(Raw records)
☆ ☆ ☆ ☆

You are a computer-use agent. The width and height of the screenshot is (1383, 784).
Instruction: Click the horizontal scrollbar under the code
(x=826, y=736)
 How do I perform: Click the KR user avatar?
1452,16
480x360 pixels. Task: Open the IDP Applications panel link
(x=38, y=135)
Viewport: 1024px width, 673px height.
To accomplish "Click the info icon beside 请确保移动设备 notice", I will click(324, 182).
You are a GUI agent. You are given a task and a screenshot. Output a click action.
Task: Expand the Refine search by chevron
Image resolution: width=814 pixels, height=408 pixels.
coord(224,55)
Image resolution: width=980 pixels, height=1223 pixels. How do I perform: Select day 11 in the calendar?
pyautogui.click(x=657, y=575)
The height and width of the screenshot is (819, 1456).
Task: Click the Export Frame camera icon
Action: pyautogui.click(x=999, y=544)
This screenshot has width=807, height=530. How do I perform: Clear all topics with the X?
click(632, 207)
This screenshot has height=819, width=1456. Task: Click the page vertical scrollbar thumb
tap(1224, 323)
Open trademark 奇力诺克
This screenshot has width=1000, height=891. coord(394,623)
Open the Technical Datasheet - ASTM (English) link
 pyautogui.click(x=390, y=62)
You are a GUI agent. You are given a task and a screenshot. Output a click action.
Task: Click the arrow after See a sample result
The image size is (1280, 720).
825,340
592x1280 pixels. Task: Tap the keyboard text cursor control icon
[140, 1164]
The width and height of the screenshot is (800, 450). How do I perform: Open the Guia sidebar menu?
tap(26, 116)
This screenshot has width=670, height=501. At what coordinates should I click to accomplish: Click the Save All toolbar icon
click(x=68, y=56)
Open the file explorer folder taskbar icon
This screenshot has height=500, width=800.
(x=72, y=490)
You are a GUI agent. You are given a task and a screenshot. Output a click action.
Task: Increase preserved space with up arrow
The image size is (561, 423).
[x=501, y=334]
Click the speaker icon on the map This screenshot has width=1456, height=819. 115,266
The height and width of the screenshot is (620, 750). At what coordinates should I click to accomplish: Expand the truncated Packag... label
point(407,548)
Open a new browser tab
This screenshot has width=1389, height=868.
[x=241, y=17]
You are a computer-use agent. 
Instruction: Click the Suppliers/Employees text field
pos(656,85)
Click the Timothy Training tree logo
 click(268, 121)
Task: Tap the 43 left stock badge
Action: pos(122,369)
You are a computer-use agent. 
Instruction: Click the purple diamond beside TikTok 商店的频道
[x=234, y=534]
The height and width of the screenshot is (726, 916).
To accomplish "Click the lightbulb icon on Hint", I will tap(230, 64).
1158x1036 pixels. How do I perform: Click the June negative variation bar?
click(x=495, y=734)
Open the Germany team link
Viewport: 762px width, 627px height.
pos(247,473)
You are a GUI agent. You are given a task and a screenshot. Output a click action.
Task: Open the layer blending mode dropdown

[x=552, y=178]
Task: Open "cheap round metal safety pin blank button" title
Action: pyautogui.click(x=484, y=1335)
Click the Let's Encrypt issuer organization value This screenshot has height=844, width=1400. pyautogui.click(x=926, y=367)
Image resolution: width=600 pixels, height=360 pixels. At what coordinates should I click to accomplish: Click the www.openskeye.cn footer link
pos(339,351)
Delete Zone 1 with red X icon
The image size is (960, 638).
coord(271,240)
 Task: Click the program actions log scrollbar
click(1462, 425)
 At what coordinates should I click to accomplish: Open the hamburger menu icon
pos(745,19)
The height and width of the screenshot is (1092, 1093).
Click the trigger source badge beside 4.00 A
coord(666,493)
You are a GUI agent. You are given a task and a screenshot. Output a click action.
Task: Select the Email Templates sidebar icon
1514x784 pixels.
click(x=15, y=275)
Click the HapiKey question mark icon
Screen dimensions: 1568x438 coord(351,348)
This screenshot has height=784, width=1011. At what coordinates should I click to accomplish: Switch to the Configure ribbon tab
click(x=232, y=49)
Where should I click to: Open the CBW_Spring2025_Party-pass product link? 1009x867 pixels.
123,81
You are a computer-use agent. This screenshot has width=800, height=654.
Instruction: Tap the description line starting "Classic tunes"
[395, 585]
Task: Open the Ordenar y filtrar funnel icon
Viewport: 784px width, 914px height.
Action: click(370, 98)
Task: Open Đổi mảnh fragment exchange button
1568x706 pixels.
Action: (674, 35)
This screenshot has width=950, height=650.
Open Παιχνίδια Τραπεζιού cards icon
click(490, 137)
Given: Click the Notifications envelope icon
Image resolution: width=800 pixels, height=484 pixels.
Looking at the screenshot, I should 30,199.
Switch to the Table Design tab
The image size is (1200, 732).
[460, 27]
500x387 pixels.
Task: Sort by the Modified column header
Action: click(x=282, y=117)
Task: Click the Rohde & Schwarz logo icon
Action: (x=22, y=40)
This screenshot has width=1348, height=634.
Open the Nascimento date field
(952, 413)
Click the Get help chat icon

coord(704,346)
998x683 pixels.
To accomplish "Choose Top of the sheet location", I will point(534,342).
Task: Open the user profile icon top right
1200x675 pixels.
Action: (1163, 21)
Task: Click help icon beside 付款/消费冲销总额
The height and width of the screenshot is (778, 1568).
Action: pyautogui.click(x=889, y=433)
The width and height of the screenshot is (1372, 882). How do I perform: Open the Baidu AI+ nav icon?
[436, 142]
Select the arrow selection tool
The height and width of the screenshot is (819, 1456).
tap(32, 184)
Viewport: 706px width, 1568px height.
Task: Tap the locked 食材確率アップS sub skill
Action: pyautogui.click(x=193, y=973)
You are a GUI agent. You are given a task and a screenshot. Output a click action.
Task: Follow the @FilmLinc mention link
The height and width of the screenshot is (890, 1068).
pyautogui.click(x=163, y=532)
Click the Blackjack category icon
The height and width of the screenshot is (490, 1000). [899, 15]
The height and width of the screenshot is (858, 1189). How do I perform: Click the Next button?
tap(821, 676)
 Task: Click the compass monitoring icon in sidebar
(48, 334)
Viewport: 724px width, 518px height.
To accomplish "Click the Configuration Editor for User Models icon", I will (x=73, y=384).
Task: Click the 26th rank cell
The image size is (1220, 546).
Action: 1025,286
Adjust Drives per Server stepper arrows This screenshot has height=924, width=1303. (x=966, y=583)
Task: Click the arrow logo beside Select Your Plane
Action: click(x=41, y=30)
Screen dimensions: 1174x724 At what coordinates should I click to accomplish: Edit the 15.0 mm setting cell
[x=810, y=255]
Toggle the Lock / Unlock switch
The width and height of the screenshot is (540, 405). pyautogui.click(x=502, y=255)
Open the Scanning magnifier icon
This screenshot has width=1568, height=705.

☆ ☆ ☆ ☆

Exercise. Return every line of the data that contains the string "field".

Solution for this problem.
Instruction: Click the Suppliers/Employees text field
Open the Nascimento date field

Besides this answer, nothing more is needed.